Essa modalidade envolve diferentes agentes do setor elétrico:

  • Geradores – Responsáveis pela produção da energia elétrica;
  • Comercializadores – Realizam a compra e venda da energia;
  • Consumidores livres e especiais – Empresas e unidades consumidoras habilitadas a contratar energia no ACL;
  • Distribuidoras – Responsáveis pela operação e manutenção das redes de distribuição; e
  • Câmara de Comercialização de Energia Elétrica – Entidade responsável pelo registro dos contratos e pela contabilização e liquidação das operações de mercado.

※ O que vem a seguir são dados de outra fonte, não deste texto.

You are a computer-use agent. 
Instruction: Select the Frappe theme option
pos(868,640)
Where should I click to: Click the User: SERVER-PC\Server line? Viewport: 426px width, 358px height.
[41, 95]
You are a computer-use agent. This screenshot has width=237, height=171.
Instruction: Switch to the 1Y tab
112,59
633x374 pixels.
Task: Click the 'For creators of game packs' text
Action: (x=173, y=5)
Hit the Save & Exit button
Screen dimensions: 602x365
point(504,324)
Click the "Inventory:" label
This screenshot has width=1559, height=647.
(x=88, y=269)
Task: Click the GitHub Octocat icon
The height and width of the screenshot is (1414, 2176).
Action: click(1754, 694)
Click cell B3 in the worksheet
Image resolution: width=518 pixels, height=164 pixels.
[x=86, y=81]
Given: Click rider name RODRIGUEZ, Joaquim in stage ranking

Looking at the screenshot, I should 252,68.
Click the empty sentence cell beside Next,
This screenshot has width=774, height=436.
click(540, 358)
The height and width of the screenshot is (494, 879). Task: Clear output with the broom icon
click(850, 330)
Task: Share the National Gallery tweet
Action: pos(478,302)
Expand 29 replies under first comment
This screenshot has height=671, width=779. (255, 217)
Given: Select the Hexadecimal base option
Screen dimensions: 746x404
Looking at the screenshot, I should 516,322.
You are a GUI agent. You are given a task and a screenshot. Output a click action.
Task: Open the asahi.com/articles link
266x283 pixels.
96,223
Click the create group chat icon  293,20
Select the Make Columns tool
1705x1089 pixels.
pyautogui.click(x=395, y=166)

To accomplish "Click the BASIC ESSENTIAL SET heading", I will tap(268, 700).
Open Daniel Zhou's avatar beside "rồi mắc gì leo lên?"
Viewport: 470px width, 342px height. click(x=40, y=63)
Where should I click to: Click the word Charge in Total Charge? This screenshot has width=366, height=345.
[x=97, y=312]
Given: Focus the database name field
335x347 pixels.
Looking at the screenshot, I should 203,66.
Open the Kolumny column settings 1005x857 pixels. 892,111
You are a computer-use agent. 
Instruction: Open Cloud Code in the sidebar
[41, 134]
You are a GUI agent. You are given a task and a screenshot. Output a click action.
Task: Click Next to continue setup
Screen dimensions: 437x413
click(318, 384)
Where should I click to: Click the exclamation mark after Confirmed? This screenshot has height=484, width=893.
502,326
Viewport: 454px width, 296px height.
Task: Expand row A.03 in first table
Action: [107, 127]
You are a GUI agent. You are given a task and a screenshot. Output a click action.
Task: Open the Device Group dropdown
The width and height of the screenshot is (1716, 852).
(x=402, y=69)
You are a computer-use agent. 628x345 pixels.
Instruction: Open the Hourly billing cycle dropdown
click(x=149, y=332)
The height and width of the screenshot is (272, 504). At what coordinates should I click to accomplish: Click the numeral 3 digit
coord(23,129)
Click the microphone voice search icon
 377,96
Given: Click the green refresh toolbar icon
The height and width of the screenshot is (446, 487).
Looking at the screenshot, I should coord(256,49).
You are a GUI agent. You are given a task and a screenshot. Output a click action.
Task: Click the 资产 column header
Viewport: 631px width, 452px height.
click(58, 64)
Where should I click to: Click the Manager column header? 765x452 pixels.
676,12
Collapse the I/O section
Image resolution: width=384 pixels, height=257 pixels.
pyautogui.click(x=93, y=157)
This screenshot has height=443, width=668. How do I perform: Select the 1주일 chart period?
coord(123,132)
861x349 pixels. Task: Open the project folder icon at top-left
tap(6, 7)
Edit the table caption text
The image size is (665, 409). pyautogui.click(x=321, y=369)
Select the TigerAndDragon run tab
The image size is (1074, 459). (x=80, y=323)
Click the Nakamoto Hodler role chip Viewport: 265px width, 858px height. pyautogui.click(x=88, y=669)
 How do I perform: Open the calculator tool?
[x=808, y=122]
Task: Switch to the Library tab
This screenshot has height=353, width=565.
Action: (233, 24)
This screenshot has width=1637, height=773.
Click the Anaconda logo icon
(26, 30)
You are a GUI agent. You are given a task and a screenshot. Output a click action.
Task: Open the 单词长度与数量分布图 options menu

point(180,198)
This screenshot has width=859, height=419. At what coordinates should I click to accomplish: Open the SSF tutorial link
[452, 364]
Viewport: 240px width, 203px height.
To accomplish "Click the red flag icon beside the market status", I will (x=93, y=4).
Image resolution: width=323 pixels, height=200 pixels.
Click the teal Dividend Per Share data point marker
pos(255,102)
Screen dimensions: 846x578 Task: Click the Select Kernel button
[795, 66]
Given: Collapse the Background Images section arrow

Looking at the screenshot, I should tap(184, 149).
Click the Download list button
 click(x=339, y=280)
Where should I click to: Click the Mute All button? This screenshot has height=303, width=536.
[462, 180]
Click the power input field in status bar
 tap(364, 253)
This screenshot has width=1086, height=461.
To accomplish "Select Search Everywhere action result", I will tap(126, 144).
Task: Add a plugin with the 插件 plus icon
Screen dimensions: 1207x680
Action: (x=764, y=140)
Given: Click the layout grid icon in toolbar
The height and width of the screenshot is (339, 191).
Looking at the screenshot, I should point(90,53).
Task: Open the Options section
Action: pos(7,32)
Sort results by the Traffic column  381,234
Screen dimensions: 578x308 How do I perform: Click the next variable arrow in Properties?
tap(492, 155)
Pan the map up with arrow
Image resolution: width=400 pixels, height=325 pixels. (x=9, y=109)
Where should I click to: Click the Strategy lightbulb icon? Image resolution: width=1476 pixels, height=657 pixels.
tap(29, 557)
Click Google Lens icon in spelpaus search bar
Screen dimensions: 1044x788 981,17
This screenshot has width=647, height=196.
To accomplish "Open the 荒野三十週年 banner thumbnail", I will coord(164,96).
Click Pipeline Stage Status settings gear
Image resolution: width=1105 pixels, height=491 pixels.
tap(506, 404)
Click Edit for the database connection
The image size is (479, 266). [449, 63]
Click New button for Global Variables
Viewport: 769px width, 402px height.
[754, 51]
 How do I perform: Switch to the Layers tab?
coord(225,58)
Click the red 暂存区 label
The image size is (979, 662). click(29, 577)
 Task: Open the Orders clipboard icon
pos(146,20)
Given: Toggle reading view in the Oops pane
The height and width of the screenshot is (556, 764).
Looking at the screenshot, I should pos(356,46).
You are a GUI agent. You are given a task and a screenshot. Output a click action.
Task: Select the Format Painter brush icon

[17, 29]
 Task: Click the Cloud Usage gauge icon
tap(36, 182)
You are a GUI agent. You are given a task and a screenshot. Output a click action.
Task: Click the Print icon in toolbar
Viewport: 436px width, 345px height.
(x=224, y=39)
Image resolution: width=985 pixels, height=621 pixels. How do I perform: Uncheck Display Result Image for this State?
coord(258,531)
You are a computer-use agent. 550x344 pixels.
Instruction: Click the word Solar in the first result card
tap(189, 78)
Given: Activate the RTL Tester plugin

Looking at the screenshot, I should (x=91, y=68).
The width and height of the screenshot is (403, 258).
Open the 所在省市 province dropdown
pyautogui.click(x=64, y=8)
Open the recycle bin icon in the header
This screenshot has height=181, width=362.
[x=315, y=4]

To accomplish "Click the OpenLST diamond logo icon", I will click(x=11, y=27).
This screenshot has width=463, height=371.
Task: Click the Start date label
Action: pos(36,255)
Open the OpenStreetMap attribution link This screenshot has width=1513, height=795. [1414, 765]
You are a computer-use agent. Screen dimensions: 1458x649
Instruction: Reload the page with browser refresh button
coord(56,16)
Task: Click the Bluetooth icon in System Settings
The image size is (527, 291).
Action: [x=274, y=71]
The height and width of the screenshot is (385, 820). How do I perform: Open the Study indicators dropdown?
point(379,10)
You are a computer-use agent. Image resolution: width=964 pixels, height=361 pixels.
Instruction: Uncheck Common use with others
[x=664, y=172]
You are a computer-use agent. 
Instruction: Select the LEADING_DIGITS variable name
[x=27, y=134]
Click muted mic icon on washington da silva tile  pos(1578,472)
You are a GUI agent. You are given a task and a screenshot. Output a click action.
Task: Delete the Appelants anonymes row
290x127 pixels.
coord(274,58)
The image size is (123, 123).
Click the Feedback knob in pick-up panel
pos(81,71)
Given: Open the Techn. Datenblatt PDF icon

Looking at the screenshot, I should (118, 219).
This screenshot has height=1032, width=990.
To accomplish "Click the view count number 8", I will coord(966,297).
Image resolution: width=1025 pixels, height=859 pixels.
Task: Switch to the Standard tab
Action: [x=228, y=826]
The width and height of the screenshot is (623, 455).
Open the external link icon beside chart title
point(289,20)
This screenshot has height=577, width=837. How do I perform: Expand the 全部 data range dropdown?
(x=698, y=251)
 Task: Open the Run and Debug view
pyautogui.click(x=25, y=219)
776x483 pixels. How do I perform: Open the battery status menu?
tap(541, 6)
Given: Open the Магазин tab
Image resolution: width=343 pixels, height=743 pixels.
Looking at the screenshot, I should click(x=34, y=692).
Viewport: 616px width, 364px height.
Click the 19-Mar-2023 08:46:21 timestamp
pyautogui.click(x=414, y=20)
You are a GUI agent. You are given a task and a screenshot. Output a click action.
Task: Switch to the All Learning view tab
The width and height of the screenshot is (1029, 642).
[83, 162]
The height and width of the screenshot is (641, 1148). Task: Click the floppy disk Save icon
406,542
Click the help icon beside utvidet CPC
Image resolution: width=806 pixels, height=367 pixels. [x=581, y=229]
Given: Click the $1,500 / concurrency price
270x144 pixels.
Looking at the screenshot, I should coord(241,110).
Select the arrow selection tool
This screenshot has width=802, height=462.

Quando os consumidores de baixa tensão poderão migrar?

A partir do final de 2027 os consumidores atendidos em baixa tensão (inferior a 2,3 kV), como pequenos estabelecimentos comerciais, propriedades rurais e indústrias de menor porte, hospitais e escolas, poderão exercer o direito de escolha do seu fornecedor de energia, de acordo com o Decreto nº 13.097/2026. Segundo o texto do regulamento, a abertura de mercado ocorrerá nas seguintes datas para esses consumidores: 

  • Em novembro de 2027 – Todos os consumidores industriais e comerciais com qualquer carga e tensão poderão começar a migrar para o mercado livre;
  • Em novembro de 2028 – Para todos os demais consumidores.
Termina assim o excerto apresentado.